June 19, 2024

FDA Warns Companies Allegedly Selling Adulterated Dietary Supplements

The FDA has sent warning letters to companies that are allegedly selling adulterated dietary supplements. The supplements contain new dietary ingredients for which the FDA has not received the required premarket NDI notifications. Others contain unsafe food additives. And others are drugs that have not been approved, because they are intended for use in the care, mitigation treatment, or prevention of disease.

Edit: The FDA has removed Glanbia from this list

FDA Warns Companies Alleged.y Selling Adulterated Dietary Supplements

“On May 9, 2022, the FDA issued a Constituent Update (below) stating that Glanbia Performance Nutrition (Manufacturing), Inc. (Glanbia), along with 10 other companies, was illegally selling adulterated dietary supplements. However, the FDA has since determined that Glanbia was incorrectly identified and does not sell the products Uplift Max and Shred Her Max, which were cited in the FDA Warning Letter sent to the company on May 4, 2022.

The error occurred because the website on which the products Uplift Max and Shred Her Max are sold incorrectly stated that the site was the property of one of Glanbia’s subsidiaries, Optimum Nutrition.

Glanbia discovered this error and immediately notified the FDA. As a result, the Warning Letter the FDA issued to Glanbia has been retracted and the FDA is continuing its investigation to determine the responsible firm and reissue the warning letter.

The FDA regrets the confusion this error has caused.”

The companies are:

Advanced Nutritional Supplements, LLC

Exclusive Nutrition Products, LLC (Black Dragon Labs)

Assault Labs

IronMag Labs

Killer Labz (Performax Labs Inc)

Complete Nutrition LLC

Max Muscle

New York Nutrition Company (American Metabolix)

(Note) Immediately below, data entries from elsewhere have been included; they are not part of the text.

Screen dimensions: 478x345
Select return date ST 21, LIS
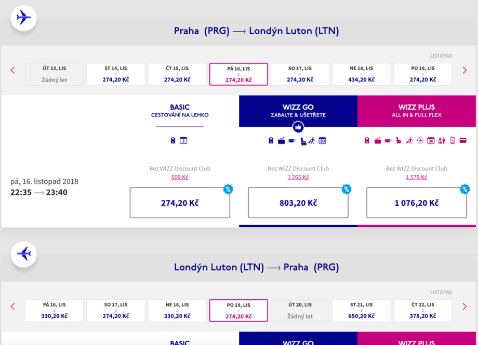click(361, 311)
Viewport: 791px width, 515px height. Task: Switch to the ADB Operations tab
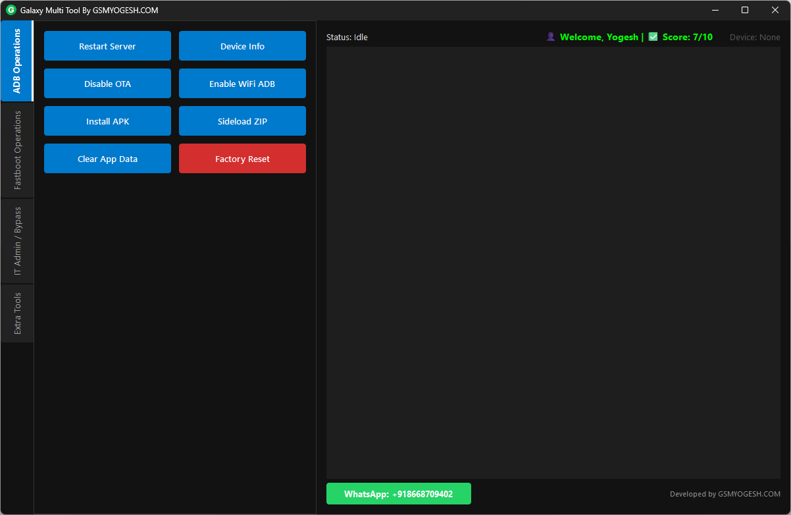17,61
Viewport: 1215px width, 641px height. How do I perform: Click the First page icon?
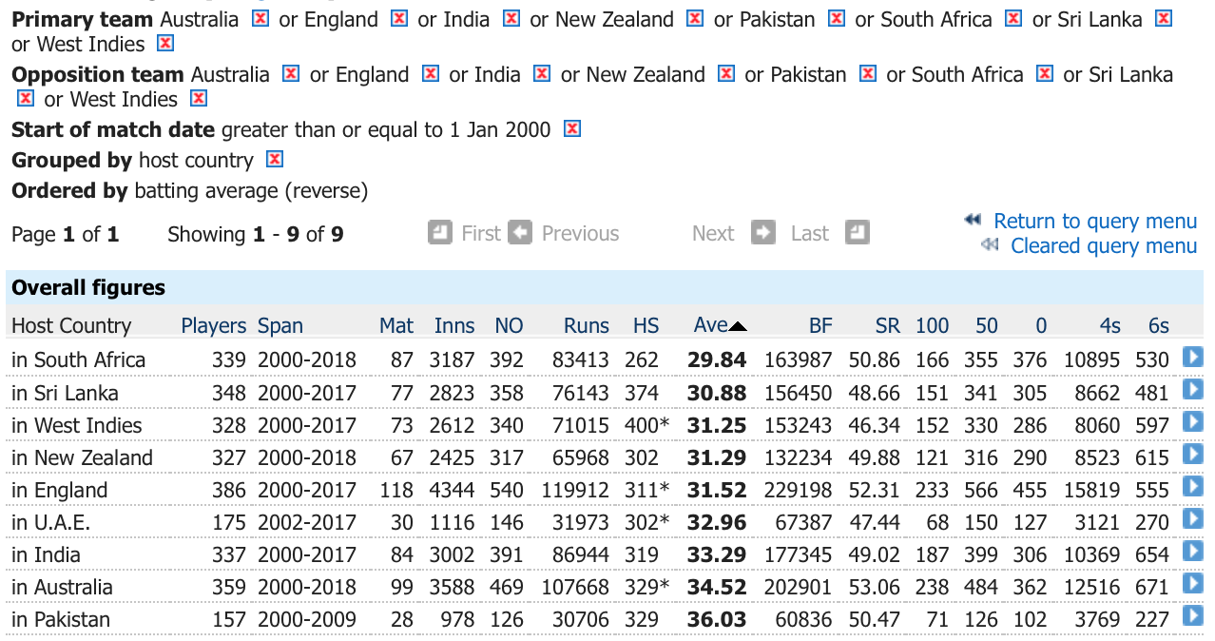[x=440, y=232]
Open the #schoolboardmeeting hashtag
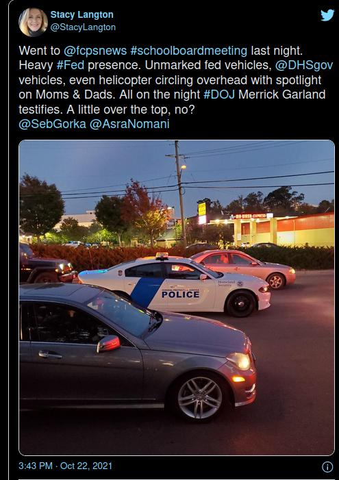339x480 pixels. [188, 51]
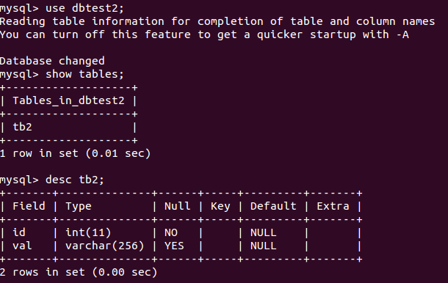Click the 'NO' null value cell
Image resolution: width=448 pixels, height=283 pixels.
pyautogui.click(x=171, y=232)
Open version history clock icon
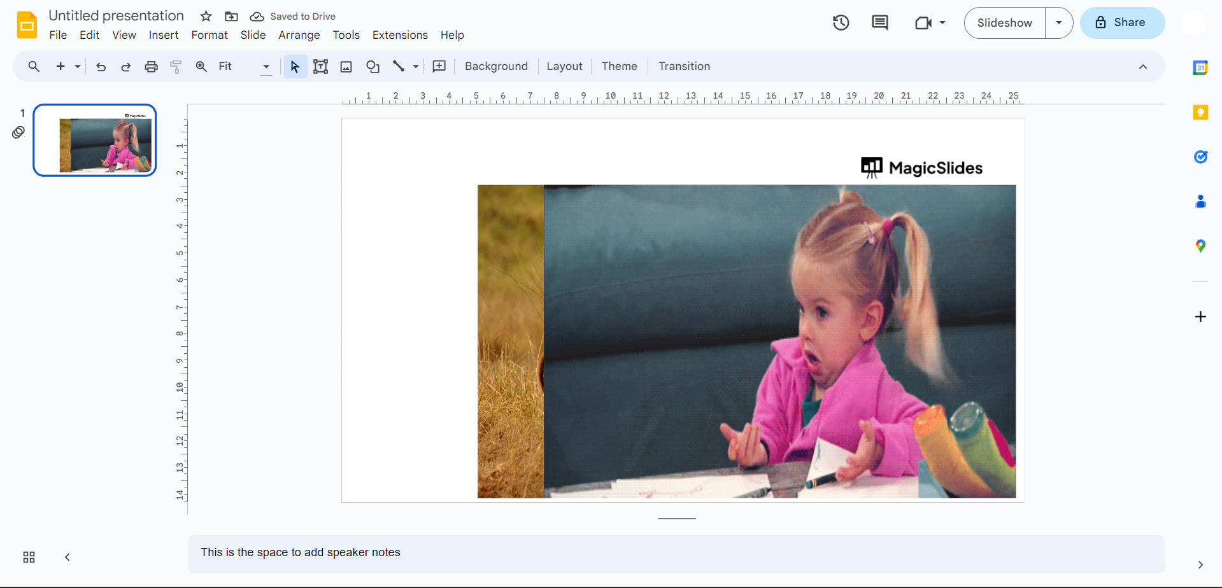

Nutritional Sales and Customer Service LLC

Steel Supplements, Inc.

The supplements sold by these companies contain one or more of the following ingredients: 5-alpha-hydroxy-laxogenin, higenamine, higenamine HCl, hordenine, hordenine HCl, and octopamine. The FDA has expressed concern about several of these ingredients for possible adverse effects. For instance, higenamine can affect the cardiovascular system.

Some of these products are unapproved new drugs because they lack FDA approval and are intended to cure, mitigate, treat, or prevent disease. Under the Federal Food, Drug, and Cosmetic Act, these products are subject to the same requirements that apply to drugs, even if they are labeled as dietary supplements.

The agency has not evaluated whether the unapproved products are effective for their intended use, what the proper dosage is, how the supplements could interact with FDA-approved drugs or other substance, or whether they may have dangerous side effects or other safety concerns.

You can follow the links on the FDA web site for more information about the potentially adulterated dietary supplements made by each of those companies. The FDA has requested responses from the companies within 15 working days, stating how they will address these issues.